NEW YORK (GenomeWeb) – By focusing on families with more than one girl with severe autism spectrum disorder, a Johns Hopkins University School of Medicine-led team homed in on four candidate genes linked to the disorder.
The Hopkins team and their colleagues sequenced the exomes of more than a dozen unrelated girls with severe autism to uncover genes harboring an excess of deleterious variants. One of these genes — CTNND2 — has been linked through functional analyses to both neuronal development and chromatin biology, as the researchers reported in Nature today.
"We've shown that even for genetically complicated diseases, families that have an extreme presentation are very informative in identifying culprit genes and their functions — or, as geneticists are taught, 'treasure your exceptions,'" senior author Aravinda Chakravarti from Hopkins said in a statement.
Though autism is a common neurodevelopmental disorder, it is more common among boys than girls, suggesting that girls with autism likely harbor more severe alleles that affect important developmental stages.
By focusing on families with more than one affected girl, Chakravarti and his colleagues reasoned that they would be better able to identify genes in which mutations impart a larger risk of developing autism.
"I think whom you sequence is as important — if not more so — than how many people are sequenced," he added.
He and his colleagues sequenced the exomes of 13 unrelated girls with severe autism and compared the resulting data to sequence data from 71 European females from the 1000 Genomes Project. They focused on missense variants absent from public databases as well as nonsense and splice site variants, leading to more than 3,000 variants of interest.
Four genes — CYFIP1, DLG1, PLXNA3, and CTNND2 — had an excess of deleterious variants and represented candidate genes for involvement in autism, the researchers reported.
A 2009 Nature paper on a genome-wide association study conducted by Chakravarti and his colleagues had implicated chromosome 5p in the disease, and as CTNND2 is located in that region, the researchers focused on that gene for their follow-up analyses in this study.
CTNND2, they noted, had two deleterious variants — G34S and R713C — both of which were not found in nearly 4,000 European controls from the 1000 Genomes project. The G34S variant was present at a low frequency among African ancestry samples in the Exome Variant Server and in one Luhyan sample, though none of the autism cases in the study were of African descent.
Next-generation sequencing of 362 additional girls with autism and analysis of the Simons Simplex Collection and 1000 Genomes Project uncovered an additional 11 CTNND2 variants, and the researchers noted that variants at conserved residues were more frequent in autism cases than in controls.

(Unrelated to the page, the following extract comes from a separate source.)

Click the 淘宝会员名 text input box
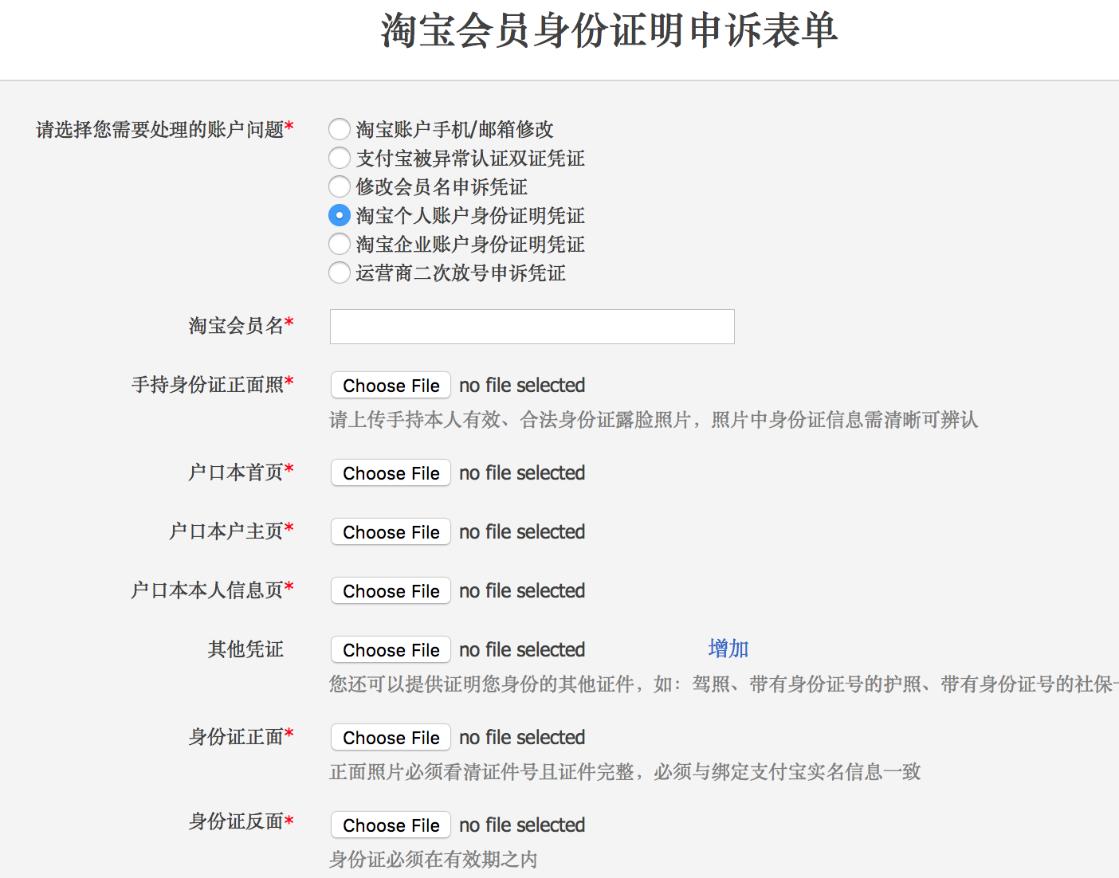1119x878 pixels. (532, 327)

Chakravarti and his colleagues also uncovered an excess of exon-disrupting deletions affecting CTNND2 that they said implicates CTNND2 haploinsufficiency in autism.

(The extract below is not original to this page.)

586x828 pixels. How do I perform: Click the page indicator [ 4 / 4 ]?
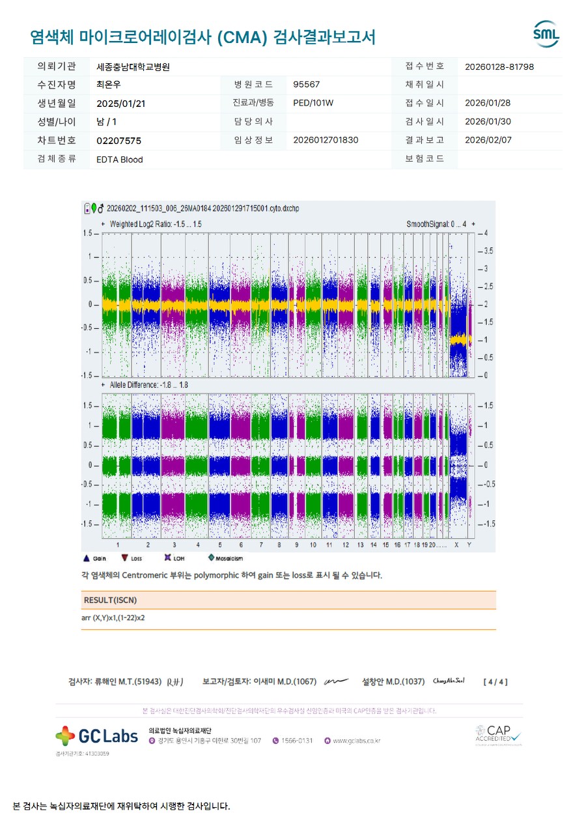point(495,682)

Through functional assays using zebrafish and rodent models, the researchers found that CTNND2, when disrupted by G34S and R713C variants, disrupts the proper development of mammalian neural circuitry.

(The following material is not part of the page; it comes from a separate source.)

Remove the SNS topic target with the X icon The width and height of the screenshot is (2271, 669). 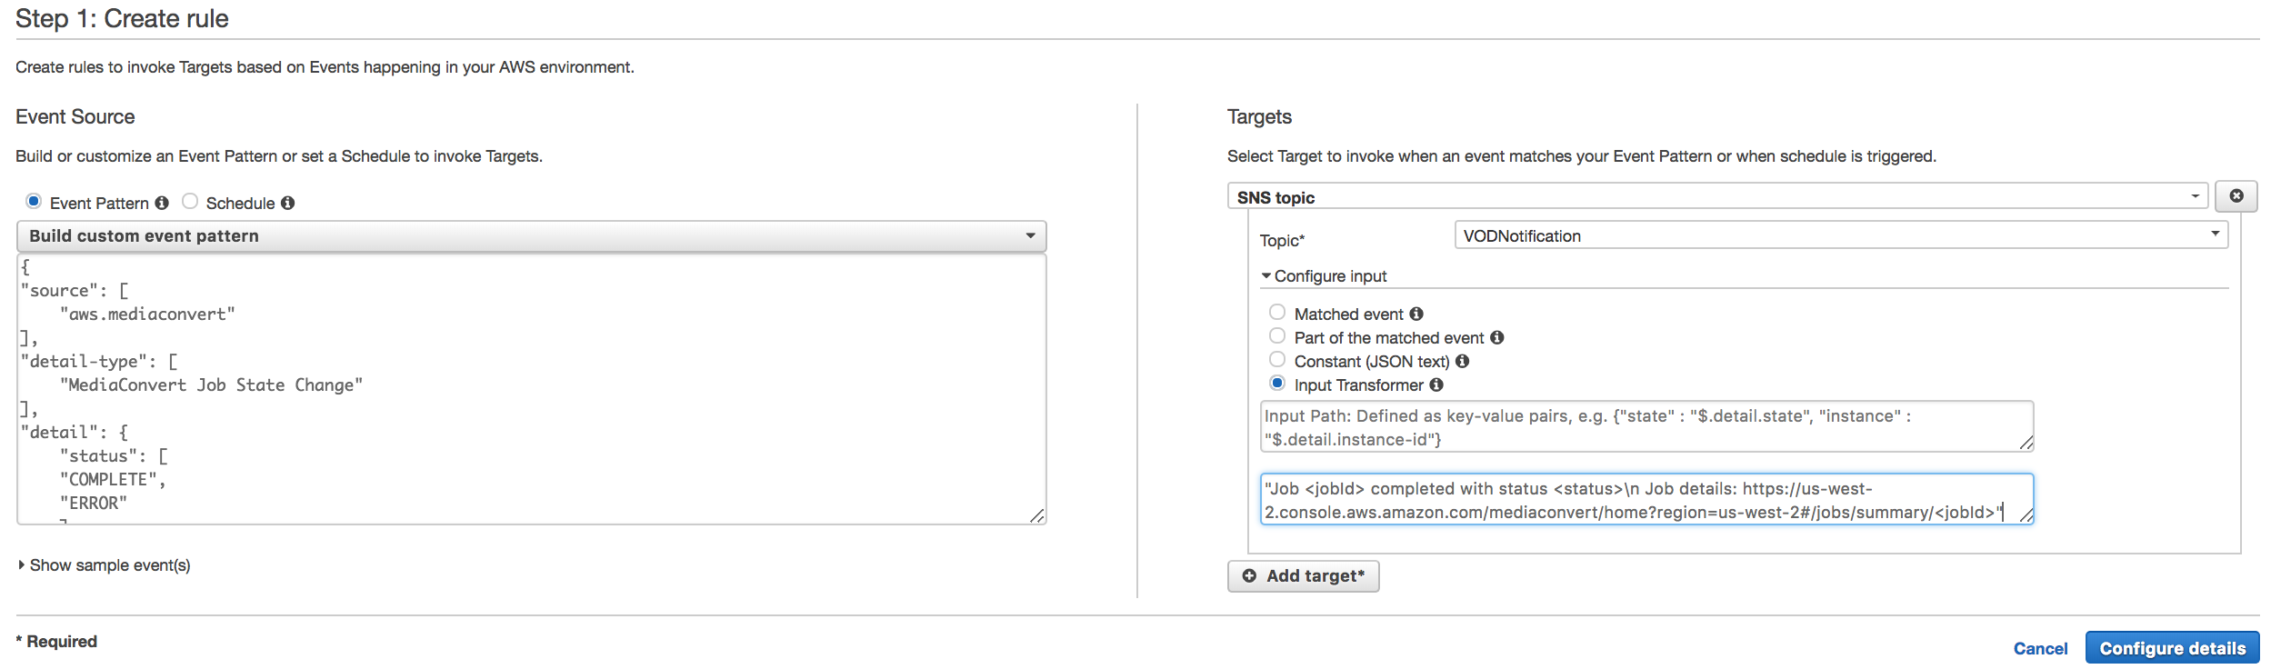point(2236,196)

For instance, they found that primary hippocampal neurons from rat embryos expressing wild-type CTNND2 had higher dendritic spine density — dendritic spines are the primary sites of excitatory synapse formation — than ones with either G34S or R713C CTNND2.
In addition, some 71 other genes that are co-expressed with CTNND2 have also been implicated in autism, the researchers said. A pathway analysis of these genes indicated that they were enriched for involvement in dendrite morphogenesis and chromatin modification.
This, Chakravarti and his colleagues reported, indicates that CTNND2 is needed for the maintenance of spine structures and that the loss of its activity in null mice leads to fewer spines and a reduction in the levels of synaptic proteins, and likely to a reduction in the number of functional excitatory synapses.
"This is consistent with recent findings that many gene mutations associated with autism are involved in synapse development," co-author Richard Huganir from Hopkins added. "The results of this study add to the evidence that abnormal synaptic function may underlie the cognitive defects in autism."